EXERCISE: Exact copies of the lines from the one holding "Click the Buzz Up icon" through the last line of the entries below are to be printed, with pictures omitted.

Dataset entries
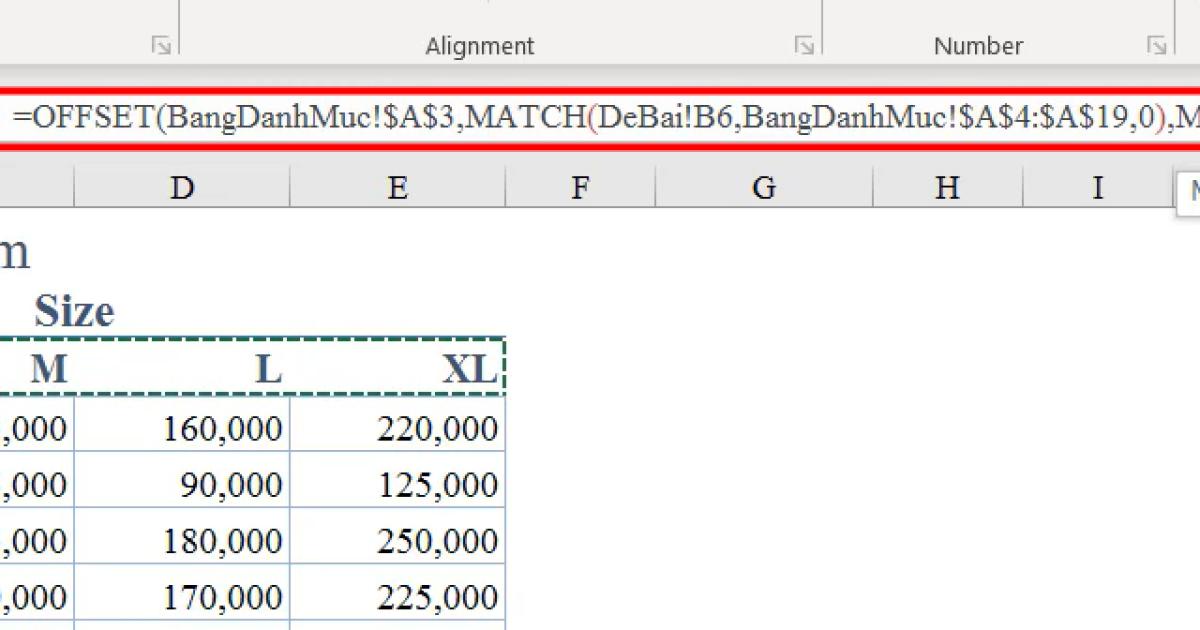Viewport: 1200px width, 630px height.
Task: Open the Alignment dialog launcher icon
Action: pyautogui.click(x=806, y=44)
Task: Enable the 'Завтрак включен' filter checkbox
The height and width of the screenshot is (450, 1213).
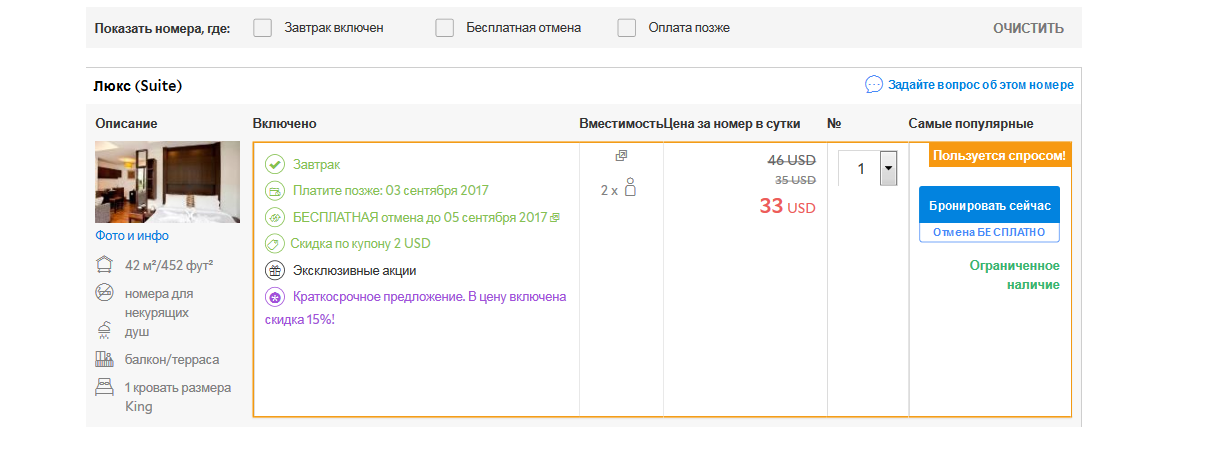Action: [x=263, y=28]
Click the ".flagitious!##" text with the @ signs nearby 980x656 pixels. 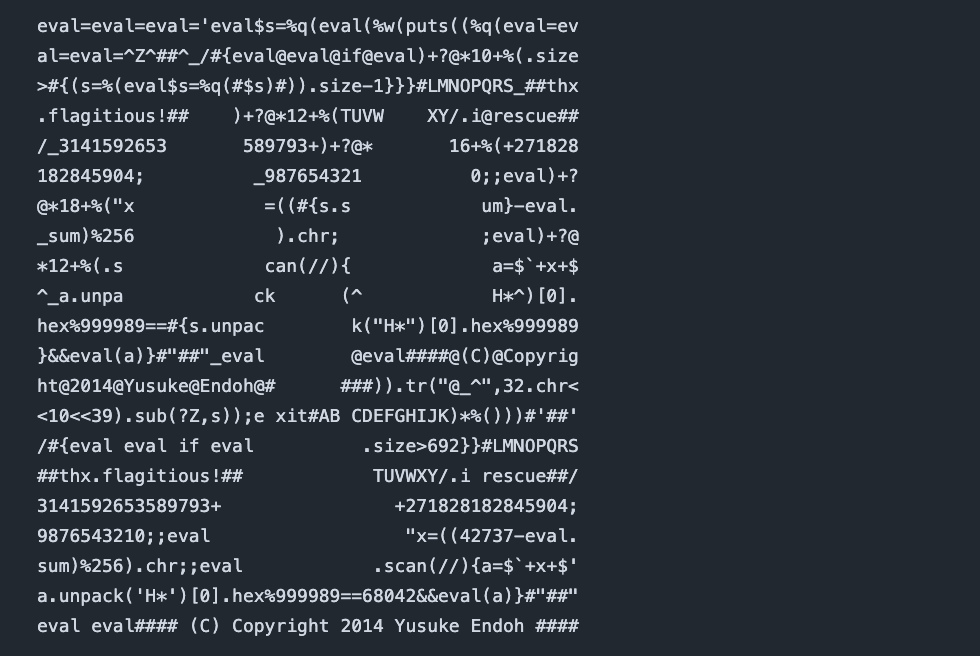(113, 116)
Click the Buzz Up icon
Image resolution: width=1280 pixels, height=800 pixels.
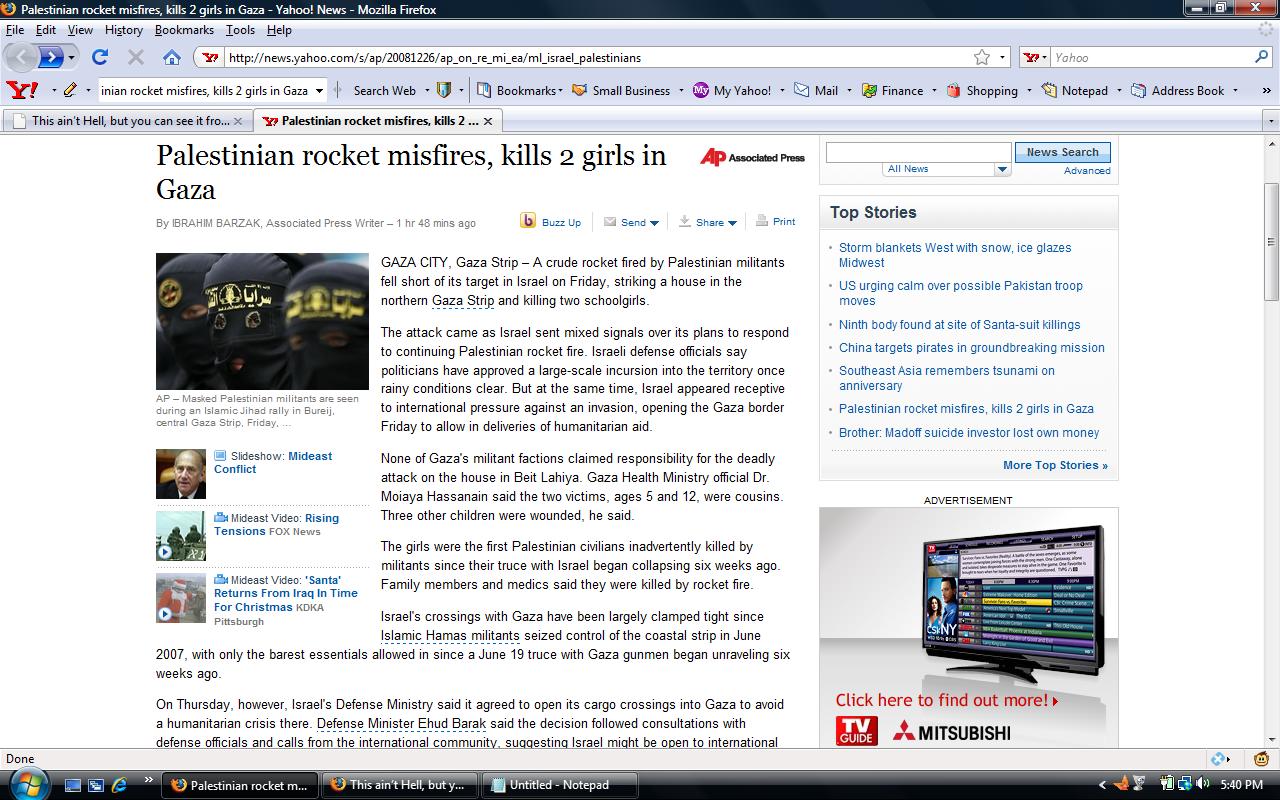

RESPONSE TO THIS TASK:
Click the Buzz Up icon
Image resolution: width=1280 pixels, height=800 pixels.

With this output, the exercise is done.